*** Opening Selected extract ***
The WebAssembly App Gap

Paul Butler – May 17, 2020

To users of Figma, it’s no mystery why the browser-based design tool is popular. What has been a mystery to me is why it’s so hard to point to Figma equivalents in other categories. Specifically, I mean browser-based apps that embrace modern browser tech (WebAssembly, WebGL) to compete head-to-head with desktop apps without having to compromise features for performance.

The answer, I believe, is simply that nobody’s built them yet. This essay states the case for the modern browser as a platform, and explores some components that might fill the gaps in a modern stack.

tl;dr summary

  • There was a proliferation of browser-based applications circa 2005, enabled by technology.
  • They tended to not be CPU or graphically intensive, due to browser limitations.
  • More recently, browsers have chipped away at these limitations.
  • An IT ecosystem has developed to accommodate web-based SaaS apps, facilitating browser-based software.
  • Browser-based applications have lower friction and more natural collaboration.
  • A stack to enable this might include:
    • Generalized CRDT data layer
    • UI component framework
    • Standardized integrations for automation tools
    • “Lambda but for WebSockets”
  • The downsides are:
    • Cloud lock-in concerns
    • Non-parity with native
    • Security isn’t a given

What

The mid-2000s were a major inflection point for applications that run in the browser: Ajax went mainstream, allowing interactions without a page refresh. Browser layout engines gradually fixed bugs and cross-browser inconsistencies, making increasingly sophisticated UIs possible. The iPhone launched with a data plan and (initially) without an app store, essentially creating the mobile web as a platform. Bandwidth continued to increase as dial-up faded into memory.

The combination of these factors meant that for the first time, in-browser applications could compete with a whole range of desktop applications, from calendars to project management to office suite equivalents.
*** Closing Selected extract ***
Assignment 1 -> According to the essay on the WebAssembly app gap, what did Ajax allow when it went mainstream in the mid-2000s?
Assignment 2 -> Extend the essay on the WebAssembly app gap past its final paragraph.
*** Opening Records shown ***
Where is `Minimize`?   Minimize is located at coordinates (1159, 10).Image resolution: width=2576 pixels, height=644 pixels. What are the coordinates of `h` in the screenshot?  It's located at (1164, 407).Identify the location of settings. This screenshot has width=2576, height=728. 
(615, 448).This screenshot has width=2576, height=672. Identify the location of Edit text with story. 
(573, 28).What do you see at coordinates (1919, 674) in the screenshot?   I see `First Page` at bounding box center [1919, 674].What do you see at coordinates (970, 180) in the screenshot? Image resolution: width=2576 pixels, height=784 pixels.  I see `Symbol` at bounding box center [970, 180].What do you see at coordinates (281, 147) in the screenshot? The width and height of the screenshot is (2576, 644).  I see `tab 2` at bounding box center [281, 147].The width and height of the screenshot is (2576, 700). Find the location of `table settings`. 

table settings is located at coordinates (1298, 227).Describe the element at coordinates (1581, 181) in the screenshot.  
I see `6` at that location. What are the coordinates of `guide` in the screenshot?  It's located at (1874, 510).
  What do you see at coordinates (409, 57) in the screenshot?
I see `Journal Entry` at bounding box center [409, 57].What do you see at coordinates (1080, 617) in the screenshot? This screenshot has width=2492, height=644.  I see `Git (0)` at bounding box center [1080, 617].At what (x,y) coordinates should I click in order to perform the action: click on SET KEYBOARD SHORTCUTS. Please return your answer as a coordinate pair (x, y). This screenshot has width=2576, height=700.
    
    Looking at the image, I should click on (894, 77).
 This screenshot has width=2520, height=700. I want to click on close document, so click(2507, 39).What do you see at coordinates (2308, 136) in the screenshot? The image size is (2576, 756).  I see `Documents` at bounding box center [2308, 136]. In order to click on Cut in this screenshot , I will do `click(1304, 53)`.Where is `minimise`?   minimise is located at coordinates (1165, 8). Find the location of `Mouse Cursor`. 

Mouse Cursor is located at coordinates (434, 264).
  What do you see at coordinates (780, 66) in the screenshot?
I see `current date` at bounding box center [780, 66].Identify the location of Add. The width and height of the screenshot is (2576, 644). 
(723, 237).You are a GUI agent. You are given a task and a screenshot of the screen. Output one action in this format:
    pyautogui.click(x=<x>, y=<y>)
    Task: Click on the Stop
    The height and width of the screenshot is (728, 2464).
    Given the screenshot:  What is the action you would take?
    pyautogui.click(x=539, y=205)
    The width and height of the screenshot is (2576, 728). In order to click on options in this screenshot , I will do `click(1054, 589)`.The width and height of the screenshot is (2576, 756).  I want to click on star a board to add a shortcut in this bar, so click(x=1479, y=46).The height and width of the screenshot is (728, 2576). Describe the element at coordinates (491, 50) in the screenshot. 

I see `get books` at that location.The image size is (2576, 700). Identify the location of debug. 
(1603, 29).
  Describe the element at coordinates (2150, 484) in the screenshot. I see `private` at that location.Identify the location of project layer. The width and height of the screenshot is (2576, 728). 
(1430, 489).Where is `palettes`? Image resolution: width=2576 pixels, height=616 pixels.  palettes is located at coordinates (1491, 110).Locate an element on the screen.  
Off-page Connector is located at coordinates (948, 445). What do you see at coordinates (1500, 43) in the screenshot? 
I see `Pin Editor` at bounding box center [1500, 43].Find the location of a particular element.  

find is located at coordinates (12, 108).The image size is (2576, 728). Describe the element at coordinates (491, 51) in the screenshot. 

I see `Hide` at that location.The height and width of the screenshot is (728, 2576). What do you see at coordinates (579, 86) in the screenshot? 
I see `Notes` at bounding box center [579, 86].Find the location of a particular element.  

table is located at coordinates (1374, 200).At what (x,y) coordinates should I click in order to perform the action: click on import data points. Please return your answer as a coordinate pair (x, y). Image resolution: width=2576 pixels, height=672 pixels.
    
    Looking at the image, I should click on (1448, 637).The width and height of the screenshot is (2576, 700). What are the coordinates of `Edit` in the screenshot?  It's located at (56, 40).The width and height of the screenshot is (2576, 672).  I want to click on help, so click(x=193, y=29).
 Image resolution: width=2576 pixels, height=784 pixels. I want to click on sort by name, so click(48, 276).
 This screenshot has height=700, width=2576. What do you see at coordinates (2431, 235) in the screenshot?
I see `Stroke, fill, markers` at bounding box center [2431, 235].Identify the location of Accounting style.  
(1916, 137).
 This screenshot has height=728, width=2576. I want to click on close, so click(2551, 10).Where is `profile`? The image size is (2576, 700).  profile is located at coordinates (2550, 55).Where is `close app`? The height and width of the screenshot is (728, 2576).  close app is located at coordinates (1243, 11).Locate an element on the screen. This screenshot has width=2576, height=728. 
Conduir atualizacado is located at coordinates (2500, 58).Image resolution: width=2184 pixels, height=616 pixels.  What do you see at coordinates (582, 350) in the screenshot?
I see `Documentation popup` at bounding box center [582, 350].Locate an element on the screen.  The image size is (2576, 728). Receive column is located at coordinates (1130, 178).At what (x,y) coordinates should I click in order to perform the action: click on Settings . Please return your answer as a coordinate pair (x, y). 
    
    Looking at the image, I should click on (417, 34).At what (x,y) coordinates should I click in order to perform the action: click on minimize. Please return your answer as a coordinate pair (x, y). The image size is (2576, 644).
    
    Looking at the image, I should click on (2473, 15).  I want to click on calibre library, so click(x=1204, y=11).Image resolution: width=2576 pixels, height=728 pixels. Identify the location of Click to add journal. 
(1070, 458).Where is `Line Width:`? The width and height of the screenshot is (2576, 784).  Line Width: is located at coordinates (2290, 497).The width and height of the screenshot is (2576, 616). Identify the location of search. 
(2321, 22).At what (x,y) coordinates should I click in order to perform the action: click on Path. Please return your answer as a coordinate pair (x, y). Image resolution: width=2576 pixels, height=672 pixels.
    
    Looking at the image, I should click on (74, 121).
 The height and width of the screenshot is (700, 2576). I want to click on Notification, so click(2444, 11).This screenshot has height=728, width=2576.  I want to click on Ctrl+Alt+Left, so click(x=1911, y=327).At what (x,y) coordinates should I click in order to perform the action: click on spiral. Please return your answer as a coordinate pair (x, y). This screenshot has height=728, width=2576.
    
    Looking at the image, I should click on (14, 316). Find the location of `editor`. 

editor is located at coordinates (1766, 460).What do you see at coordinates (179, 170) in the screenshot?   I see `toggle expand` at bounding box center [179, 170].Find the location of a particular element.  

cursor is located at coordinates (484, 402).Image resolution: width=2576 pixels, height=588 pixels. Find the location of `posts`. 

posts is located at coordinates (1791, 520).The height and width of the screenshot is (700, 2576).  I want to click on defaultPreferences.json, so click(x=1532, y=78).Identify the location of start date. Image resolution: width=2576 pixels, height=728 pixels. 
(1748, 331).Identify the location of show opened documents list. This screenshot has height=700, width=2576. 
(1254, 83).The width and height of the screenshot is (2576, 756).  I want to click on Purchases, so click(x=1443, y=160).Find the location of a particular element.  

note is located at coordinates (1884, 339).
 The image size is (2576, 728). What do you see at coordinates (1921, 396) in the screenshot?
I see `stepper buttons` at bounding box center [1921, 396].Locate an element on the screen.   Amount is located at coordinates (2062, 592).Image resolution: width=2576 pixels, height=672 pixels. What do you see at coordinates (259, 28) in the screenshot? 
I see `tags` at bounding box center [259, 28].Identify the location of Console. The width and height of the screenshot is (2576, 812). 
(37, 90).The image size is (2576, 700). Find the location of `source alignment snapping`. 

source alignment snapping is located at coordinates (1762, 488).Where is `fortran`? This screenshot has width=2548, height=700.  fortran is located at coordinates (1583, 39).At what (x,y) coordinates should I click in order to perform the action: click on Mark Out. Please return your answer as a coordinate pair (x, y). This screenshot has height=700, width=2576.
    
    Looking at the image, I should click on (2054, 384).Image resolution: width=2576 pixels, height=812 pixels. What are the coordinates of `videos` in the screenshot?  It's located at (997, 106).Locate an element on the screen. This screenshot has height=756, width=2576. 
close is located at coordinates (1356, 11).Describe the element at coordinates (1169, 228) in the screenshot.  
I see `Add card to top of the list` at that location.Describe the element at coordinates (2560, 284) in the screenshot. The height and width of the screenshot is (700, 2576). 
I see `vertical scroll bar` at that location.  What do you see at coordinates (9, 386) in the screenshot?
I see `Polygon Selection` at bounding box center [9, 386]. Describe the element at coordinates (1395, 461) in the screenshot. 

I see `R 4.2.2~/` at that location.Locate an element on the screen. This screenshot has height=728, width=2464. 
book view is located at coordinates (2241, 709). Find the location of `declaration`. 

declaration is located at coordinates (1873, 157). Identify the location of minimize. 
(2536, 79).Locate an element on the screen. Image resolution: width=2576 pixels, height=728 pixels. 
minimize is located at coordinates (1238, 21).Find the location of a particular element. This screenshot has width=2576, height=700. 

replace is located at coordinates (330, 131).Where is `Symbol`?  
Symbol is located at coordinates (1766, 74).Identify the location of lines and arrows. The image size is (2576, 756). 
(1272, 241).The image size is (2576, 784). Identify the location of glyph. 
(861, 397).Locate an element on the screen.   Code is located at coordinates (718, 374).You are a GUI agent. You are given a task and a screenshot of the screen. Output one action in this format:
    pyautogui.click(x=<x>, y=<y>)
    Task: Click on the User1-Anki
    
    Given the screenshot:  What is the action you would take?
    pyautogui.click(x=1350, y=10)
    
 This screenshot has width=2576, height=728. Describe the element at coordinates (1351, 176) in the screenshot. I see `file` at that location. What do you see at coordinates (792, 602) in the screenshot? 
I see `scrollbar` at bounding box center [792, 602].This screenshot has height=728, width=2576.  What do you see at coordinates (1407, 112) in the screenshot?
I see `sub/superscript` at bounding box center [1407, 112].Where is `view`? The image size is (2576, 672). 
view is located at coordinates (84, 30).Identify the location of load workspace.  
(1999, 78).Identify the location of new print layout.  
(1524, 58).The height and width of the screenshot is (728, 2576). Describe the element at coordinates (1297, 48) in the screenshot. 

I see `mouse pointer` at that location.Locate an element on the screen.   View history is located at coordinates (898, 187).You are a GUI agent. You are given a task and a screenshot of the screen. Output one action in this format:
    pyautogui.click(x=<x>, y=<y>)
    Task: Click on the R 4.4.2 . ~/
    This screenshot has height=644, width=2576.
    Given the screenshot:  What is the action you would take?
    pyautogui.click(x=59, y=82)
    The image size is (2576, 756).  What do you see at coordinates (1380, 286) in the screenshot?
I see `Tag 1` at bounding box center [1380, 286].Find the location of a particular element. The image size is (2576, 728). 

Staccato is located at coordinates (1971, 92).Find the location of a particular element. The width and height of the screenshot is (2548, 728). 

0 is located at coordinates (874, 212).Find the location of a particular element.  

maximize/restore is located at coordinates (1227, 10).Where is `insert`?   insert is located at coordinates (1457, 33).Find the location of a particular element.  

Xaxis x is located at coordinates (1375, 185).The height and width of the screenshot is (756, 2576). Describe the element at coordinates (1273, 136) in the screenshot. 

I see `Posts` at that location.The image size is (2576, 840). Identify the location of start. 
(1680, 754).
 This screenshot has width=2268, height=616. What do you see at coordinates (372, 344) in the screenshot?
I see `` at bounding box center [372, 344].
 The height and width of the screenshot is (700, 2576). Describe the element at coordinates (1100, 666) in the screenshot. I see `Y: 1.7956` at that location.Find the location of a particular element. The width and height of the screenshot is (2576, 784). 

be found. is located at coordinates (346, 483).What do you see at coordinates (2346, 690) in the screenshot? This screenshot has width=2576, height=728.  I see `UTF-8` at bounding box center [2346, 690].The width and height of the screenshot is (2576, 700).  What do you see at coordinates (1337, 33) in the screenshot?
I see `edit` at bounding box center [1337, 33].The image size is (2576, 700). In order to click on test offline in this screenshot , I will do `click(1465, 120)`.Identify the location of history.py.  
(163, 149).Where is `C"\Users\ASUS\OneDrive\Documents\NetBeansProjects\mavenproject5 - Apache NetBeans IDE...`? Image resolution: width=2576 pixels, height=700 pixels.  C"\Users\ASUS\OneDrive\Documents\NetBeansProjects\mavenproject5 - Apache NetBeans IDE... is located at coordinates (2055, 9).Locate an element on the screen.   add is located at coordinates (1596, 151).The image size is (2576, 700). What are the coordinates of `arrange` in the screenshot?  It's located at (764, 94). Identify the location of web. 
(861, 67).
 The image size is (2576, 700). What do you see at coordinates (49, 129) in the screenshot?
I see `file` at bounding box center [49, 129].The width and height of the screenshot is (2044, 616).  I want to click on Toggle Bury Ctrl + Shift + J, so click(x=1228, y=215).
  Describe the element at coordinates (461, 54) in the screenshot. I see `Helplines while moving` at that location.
*** Closing Records shown ***
Output 1 -> Interactions without a page refresh.

Output 2 ->
In most cases, these applications couldn’t compete feature-to-feature with their desktop counterparts (compare e.g. Google Sheets to Excel). But for large segments of users, they didn’t need to. The collaborative features and low friction of use are compelling enough on their own right. Many of these applications fit Clayton Christensen’s definition of disruptive innovations: they began with a different target audience and business model from the desktop applications they ended up grabbing share from.

Still, a large class of desktop applications survived this era untouched. There were no credible, browser-based threats to image or audio editing software. You could conceivably write a book in a web browser, but the heavy lifting of typesetting it was still the realm of desktop publishing software. You might view a map in a browser and drop some points on it, but you wouldn’t expect to edit complex shapefile geometries without desktop software. The same is true of video editing, medical imaging, keyframe-based animation, vector editing, 3D modeling, and computer-assisted design.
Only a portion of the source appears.